As for the " social " acceptability of your operation ? - Bah. Do you really care if YOU deeply feel you want to do that ? Anyway, I do not think people would find it
" weird " - after all, there are thousands of people who have their nose "done " and nobody is stigmatizing them.
In fact, you have an advantage on them, that in your case you are probabaly describing an underbite, so it might very well even be a FUNCTIONAL operation that you are going for, not just an aesthetical one. Or at least, you'd have a very good excuse to pass it as such !
You should have a thorough consultation with a plastic surgeon before proceeding ( and if he is a reputable one, you WILL have one anyway, he would never operate you without thoroughly explaining you risks, pros and cons ) so you can make a well informed decision.
|<-- Rate this answer|
reader, Honeypie + ♥, writes (28 May 2015):I would NOT go to Korea for plastic surgery unless you are fluent in Korean. It would be pretty BAD for ANY misunderstanding to occur on something as COMPLICATED as jaw surgery.
I would however, find the MOST reputable plastic surgeon in either UK, US or Europe and have a consult IN person. LISTEN to what they tell you. What to expect.
I'm not a big fan of "superficial" surgery and THIS is one of those. You want to be prettier. But I wouldn't "judge" you for doing it, it's YOUR body your choice. I have a friend who have had a nose job (she broke her nose and her septum was offset and giving her migraines) One had a boob reduction because her boobs were killing her back. And one had her chin done, because it didn't fit her bite and gave her headaches too. All of them happy with it.
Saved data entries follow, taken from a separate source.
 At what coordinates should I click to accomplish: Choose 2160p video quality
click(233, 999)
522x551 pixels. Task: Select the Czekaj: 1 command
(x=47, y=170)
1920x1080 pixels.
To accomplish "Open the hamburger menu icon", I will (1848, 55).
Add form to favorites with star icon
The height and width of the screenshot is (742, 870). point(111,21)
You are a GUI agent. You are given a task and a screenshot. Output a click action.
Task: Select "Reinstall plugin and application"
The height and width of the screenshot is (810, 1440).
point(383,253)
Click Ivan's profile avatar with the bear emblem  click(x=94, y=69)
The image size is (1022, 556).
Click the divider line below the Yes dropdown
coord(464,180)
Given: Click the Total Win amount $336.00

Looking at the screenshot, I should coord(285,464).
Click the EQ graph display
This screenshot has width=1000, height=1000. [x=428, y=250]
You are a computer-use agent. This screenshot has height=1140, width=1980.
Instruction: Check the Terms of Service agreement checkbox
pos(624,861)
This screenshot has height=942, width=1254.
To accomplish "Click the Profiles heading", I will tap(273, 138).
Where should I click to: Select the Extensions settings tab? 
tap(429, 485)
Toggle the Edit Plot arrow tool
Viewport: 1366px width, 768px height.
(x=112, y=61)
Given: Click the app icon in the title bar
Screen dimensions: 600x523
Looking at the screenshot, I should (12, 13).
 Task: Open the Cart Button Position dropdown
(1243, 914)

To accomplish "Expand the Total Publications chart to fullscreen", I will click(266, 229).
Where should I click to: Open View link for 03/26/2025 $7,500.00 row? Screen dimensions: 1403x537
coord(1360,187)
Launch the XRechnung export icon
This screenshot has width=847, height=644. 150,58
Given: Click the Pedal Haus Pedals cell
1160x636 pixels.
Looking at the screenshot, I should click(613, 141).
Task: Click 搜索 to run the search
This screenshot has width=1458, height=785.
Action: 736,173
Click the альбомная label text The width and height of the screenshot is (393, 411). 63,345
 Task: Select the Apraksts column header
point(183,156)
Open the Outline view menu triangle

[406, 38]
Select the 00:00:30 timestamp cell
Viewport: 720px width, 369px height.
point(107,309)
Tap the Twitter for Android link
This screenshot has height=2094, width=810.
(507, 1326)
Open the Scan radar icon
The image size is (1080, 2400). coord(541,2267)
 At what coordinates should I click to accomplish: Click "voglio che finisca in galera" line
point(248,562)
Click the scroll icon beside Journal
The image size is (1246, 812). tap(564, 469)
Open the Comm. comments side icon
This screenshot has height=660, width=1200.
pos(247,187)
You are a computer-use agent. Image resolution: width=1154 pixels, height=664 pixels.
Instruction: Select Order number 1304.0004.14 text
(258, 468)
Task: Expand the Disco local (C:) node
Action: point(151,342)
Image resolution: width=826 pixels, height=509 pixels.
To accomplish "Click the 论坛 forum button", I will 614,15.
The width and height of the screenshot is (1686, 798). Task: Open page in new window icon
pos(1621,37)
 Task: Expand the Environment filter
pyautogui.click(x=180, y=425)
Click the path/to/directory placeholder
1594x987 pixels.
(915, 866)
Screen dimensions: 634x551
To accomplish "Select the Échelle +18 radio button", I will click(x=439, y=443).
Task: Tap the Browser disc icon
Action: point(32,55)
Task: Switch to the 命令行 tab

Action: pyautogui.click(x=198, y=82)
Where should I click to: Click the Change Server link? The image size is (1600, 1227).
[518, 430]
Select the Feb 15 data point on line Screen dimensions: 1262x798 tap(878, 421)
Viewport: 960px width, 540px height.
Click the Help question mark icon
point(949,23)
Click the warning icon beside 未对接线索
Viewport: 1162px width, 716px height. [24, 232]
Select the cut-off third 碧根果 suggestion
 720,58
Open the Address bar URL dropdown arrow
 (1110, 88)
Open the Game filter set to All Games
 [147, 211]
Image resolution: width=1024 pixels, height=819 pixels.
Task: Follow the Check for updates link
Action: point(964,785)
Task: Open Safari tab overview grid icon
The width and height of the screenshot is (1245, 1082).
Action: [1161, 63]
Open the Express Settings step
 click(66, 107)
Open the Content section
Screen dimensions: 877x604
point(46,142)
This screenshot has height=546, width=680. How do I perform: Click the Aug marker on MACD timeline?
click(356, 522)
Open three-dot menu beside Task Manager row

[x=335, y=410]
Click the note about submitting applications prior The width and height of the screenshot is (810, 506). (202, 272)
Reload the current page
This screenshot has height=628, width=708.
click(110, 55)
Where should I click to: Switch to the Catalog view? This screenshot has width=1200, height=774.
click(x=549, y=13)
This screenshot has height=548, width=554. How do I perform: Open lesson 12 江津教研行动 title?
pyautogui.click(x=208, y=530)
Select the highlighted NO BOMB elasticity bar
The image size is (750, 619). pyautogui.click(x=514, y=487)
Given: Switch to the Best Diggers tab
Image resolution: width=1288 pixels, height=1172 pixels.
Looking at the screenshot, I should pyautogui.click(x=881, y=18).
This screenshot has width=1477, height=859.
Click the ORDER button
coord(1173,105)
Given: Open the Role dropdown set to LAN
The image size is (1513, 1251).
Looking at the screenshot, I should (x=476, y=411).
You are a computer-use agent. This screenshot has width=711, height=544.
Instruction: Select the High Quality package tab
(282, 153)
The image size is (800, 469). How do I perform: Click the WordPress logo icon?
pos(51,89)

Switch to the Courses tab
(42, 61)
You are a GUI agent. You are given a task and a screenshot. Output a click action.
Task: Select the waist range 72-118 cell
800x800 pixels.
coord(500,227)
Are there men out there who won't date you? Absolutely.
I remember a case shown all over the Internet where an Asian man DIVORCED his wife because he didn't KNOW she had had plastic surgery and now they had an (and I quote) UGLY child . Some people see it as being "fake" - because it's not the "real you" - but that I find silly. IT is the real you, you just had your jaw altered.
If you are paying for it, I would wait til you have had your consultation. Then tell them, if you still plan to go for it.